San Francisco Cubists 87 BluePerry Pancakes 78 The week preceding this match up was about the most cordial between two owners that this young fantasy league has witnessed. Both owners seemed unwilling to trash talk the other and one even allowed the other to help set his line up. They even had a pre-game press conference together that was much like a political meeting in which the combatants kiss each other’s butts before trying to knock the other’s head off. “Jason Moore is a good guy and he deserves the excellent team he has,” said Perry Missner which brought a tear to each member of the pressroom’s eye. “A few breaks this way or that way and I can see the Pancakes taking this championship,” said Moore. All of the good tidings seemed to disappear once the coin was tossed and Michael Irvin started cavorting across the grid iron. Irvin managed to anger both owners with his crotch-grabbing antics. Upon fumbling, he thrust his pelvis toward his own bench. Upon making a catch, he did a little dance and yelled, “I am the awesomest!” His actions overshadowed a competitive match. The Cubists took Fred Taylor out of the line up due to his questionable status and replaced him with Curtis Martin. The new three headed monster had 43 points. The team led by Randy Moss with 24. After the game, Moss said, “Someday I hope to make the positive contributions to football that Michael Irvin has.” The Pancakes put a scare into the top rated team with a balanced attack that featured 5 team members in double figures. After the game, Missner announced, “Mr. Irvin’s actions are not only condemned by the ownership, but by the other players as well. His contract has been terminated and woe to the team who picks him up.”

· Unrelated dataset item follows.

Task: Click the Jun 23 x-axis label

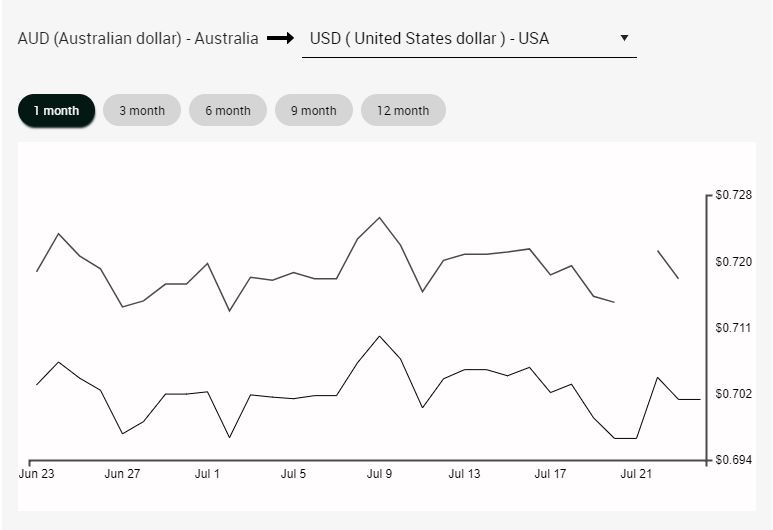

Allentown Chipmunks 68 Bull City Bears 49 Tired of being the league’s weak sister, the Chipmunks have decided to take matters into their own hands and heave beaten two of the top teams in the past weeks. The Chipmunks decided to downplay their larger than life leader Drew Bledsoe and concentrate on the running and kicking games. Leroy Hoard had a spectacular 18 points and Christie booted in another 16. The receiving corps was also in effect as the Bronco boys combined for 19 points. The defense was not very good as it only scored 3 points. The most surprising thing about the Chipmunks is how rummy QB Kerry Collins has decided to become the offensive coordinator and has called plays like only a drunk could. Kudos to you, Kerry. Not many people can ascertain what exactly has happened to the Bears. After scoring the most points in Week 13, the Bears wilted to a measly 49 in Week 14. Injuries were a problem as QB Brunell and headcase WR Westbrook were knocked out. Usually consistent Rice and Barrow also had off games. To add insult to injury, the Bears received strong bench performances from Brown (18), Moore (11) and Hollis (14). “Lester Hayes, Lester Hayes, Lester Hayes,” chanted owner Randy Chambers. “Hey, that seemed to help last time I was in a rut, baby,”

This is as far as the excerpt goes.